Recommended CitationLi, S., Y. Du, B. Guan, Z. Zhou, M. P. Beale, and S. Noureldin. Evaluation of Alternatives to Sound Barrier Walls. Publication FHWA/IN/JTRP-2013/07. Joint Transportation Research Program, Indiana Department of Transportation and Purdue University, West Lafayette, Indiana, 2013. http://dx.doi.org/10.5703/1288284315209
The existing INDOT’s noise wall specification was developed primarily on the basis of knowledge of the conventional precast concrete panel systems. Currently, the constructed cost of conventional noise walls is approximately $2 million per linear mile. The noise wall is considered to be cost effective when a 5 dBA reduction can be achieved at a cost of no more than $25,000 per benefited receiver or $30,000 per benefited receiver in those cases where a majority of the receivers were in place prior to construction of the highway. In many areas, however, the above cost-effectiveness criteria are exceeded with the result that the areas are not eligible for federal-aid funding for noise abatement. Consequently, the residents in these areas are dissatisfied that no noise reduction measures are provided to them. Several alternative options may be considered by INDOT to address the above issues. The first option would be to raise the cost per receiver to make more areas eligible for noise walls. The second option would be to do nothing. The third option would be to adopt an optional line of sight (LOS) wall policy to improve customer satisfaction at a less expensive cost.
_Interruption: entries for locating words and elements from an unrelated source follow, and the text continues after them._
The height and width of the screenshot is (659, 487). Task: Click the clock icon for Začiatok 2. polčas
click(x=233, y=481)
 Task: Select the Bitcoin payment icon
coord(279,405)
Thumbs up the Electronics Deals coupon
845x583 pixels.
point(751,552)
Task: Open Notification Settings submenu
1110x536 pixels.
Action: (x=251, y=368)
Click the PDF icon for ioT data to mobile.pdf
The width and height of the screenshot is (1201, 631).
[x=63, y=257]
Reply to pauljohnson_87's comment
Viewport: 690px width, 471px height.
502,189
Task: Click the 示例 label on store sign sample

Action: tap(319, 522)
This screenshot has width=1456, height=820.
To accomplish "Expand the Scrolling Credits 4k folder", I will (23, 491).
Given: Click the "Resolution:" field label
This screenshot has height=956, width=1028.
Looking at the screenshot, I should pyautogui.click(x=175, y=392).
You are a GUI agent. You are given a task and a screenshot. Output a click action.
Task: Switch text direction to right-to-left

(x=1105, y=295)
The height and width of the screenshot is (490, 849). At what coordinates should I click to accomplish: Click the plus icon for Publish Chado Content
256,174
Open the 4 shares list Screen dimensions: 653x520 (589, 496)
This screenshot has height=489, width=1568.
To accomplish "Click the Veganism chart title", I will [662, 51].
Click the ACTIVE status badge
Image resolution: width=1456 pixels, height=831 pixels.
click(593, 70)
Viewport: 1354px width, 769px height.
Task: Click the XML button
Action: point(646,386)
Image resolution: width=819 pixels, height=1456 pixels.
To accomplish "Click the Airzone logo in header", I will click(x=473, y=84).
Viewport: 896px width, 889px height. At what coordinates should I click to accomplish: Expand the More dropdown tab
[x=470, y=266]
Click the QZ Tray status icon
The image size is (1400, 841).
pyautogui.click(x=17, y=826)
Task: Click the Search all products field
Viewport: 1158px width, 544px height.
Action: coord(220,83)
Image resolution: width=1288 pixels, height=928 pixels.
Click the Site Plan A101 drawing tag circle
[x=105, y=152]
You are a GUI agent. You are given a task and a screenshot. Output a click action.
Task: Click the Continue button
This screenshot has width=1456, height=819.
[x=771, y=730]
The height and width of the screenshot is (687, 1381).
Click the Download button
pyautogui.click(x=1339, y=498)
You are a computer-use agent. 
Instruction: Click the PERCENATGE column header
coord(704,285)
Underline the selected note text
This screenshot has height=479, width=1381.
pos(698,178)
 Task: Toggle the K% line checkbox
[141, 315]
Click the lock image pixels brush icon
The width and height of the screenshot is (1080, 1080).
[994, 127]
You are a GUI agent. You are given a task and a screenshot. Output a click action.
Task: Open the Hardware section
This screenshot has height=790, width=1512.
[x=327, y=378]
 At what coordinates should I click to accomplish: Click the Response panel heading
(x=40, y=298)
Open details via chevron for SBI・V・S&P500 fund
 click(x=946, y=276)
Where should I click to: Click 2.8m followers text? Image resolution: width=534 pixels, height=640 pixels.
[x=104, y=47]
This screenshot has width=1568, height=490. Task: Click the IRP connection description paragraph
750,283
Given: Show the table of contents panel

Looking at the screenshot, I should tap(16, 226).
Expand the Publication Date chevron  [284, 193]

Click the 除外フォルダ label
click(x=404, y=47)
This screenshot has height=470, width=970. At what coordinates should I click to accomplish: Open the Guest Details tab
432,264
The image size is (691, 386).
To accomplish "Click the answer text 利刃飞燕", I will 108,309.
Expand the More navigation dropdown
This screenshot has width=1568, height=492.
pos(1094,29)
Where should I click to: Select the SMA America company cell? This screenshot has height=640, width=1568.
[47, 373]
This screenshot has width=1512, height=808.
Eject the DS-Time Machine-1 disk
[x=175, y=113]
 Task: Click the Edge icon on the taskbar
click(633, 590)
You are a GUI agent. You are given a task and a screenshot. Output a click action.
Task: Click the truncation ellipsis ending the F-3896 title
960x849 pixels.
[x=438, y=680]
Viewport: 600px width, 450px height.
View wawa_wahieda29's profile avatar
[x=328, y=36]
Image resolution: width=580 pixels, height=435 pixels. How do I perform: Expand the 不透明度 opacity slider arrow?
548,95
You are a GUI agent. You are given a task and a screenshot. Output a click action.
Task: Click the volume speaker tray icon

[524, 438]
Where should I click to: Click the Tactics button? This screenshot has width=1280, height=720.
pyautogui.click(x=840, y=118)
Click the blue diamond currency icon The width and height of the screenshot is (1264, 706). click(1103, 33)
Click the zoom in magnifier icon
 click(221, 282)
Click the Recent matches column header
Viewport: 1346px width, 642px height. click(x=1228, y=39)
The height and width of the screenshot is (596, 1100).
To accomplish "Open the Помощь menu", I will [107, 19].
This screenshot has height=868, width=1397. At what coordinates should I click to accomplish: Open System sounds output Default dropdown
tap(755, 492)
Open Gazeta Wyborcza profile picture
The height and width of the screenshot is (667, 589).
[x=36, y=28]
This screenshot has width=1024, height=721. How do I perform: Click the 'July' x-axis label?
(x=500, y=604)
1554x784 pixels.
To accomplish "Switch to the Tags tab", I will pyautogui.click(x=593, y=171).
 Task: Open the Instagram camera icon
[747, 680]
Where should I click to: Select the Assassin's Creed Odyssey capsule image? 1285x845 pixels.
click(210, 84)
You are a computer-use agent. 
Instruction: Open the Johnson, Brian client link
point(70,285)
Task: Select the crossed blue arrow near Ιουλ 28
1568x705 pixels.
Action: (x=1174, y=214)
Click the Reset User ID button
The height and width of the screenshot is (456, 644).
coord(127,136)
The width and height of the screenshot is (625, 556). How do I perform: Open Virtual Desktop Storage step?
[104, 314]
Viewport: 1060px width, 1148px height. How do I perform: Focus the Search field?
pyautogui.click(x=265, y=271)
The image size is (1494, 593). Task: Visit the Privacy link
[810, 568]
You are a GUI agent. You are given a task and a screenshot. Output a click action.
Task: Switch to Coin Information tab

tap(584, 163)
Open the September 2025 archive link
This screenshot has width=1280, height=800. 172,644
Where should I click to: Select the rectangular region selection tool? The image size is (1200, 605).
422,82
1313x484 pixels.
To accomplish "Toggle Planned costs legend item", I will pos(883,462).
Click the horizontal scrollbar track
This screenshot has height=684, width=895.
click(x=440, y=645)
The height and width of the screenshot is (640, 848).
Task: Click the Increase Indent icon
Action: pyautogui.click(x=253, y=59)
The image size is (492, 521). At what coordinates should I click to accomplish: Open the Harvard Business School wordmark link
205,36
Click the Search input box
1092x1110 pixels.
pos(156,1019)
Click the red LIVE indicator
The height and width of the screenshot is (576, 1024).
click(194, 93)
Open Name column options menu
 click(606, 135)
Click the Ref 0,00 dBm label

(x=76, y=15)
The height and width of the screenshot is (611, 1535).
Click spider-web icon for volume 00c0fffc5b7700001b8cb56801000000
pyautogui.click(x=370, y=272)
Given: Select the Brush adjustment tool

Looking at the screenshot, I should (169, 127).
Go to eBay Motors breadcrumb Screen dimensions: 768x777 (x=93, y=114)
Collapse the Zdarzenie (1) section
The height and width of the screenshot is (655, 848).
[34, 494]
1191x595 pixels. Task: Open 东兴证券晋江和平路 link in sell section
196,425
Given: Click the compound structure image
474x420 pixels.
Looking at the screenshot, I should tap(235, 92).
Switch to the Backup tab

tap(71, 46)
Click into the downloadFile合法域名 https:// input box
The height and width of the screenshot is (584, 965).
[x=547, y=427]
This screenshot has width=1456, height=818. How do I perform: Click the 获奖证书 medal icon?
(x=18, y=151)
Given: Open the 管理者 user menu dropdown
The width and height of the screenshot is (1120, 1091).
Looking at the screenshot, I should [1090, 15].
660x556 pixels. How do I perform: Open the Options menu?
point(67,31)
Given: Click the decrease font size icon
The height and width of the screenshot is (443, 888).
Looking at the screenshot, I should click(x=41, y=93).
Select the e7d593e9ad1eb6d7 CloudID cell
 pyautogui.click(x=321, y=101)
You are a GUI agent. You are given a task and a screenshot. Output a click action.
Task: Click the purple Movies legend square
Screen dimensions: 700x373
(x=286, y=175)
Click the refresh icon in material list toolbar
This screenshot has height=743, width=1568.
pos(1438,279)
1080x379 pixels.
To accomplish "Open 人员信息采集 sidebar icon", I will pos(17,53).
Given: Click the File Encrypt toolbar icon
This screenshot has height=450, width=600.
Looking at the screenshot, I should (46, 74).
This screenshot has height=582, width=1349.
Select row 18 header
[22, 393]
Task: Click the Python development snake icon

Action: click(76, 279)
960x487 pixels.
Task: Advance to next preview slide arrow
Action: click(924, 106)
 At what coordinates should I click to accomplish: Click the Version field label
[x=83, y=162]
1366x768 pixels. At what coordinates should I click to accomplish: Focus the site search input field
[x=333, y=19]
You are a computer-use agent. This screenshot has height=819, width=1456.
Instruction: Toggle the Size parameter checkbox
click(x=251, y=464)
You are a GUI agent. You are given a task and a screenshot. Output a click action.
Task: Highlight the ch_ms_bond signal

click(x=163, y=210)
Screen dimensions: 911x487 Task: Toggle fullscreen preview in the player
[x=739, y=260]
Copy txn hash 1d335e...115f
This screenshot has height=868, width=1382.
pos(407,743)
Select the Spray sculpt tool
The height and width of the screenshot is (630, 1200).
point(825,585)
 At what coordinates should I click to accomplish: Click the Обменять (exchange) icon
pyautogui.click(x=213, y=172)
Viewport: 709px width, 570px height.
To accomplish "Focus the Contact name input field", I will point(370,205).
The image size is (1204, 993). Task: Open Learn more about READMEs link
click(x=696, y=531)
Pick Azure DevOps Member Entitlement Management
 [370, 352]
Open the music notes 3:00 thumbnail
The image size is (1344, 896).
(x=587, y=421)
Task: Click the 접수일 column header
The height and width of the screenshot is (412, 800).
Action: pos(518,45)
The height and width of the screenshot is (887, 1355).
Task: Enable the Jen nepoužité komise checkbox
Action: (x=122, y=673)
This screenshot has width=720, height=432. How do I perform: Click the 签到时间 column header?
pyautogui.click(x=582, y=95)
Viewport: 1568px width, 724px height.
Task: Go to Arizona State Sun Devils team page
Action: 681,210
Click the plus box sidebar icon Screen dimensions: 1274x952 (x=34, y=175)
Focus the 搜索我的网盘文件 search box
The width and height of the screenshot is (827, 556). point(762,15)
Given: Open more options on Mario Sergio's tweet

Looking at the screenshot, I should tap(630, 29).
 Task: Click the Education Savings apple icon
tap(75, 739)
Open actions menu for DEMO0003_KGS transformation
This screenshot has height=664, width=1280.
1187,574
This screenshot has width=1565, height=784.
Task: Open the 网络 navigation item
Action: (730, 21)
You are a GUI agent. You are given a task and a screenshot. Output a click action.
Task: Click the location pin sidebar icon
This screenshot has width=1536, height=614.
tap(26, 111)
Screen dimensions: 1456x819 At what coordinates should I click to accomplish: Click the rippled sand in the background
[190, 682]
Critical review was conducted on the current traffic noise policies by state DOTs nationwide, including Type II project participation, reasonableness of noise abatement, cost effectiveness of noise abatement, and third party funding. Four different types of noise barriers, including one conventional precast concrete wall and three LOS walls were installed in the study areas for field investigation. Evaluation was made on the issues relating to the construction, cost and structures of the installed noise walls, particularly the LOS walls. Pre- and post-installation noise measurements were made in the field to determine the noise reductions of the installed noise walls. Psychoacoustic-based approach was utilized to further evaluate compare the field acoustic performance of these four noise walls. FHWA TNM 2.5 was also employed to predict the noise level in the design year and address the sensitivity issues associated with traffic volume, vehicle speed, noise wall height, noise wall length, and noise reduction coefficient of noise wall. Furthermore, community noise surveys were conducted before and after the installation of noise walls to identify public perception of the LOS wall performance and public involvement in noise abatement.
Main findings and recommendations were made to modify INDOT traffic noise policy and noise wall specifications.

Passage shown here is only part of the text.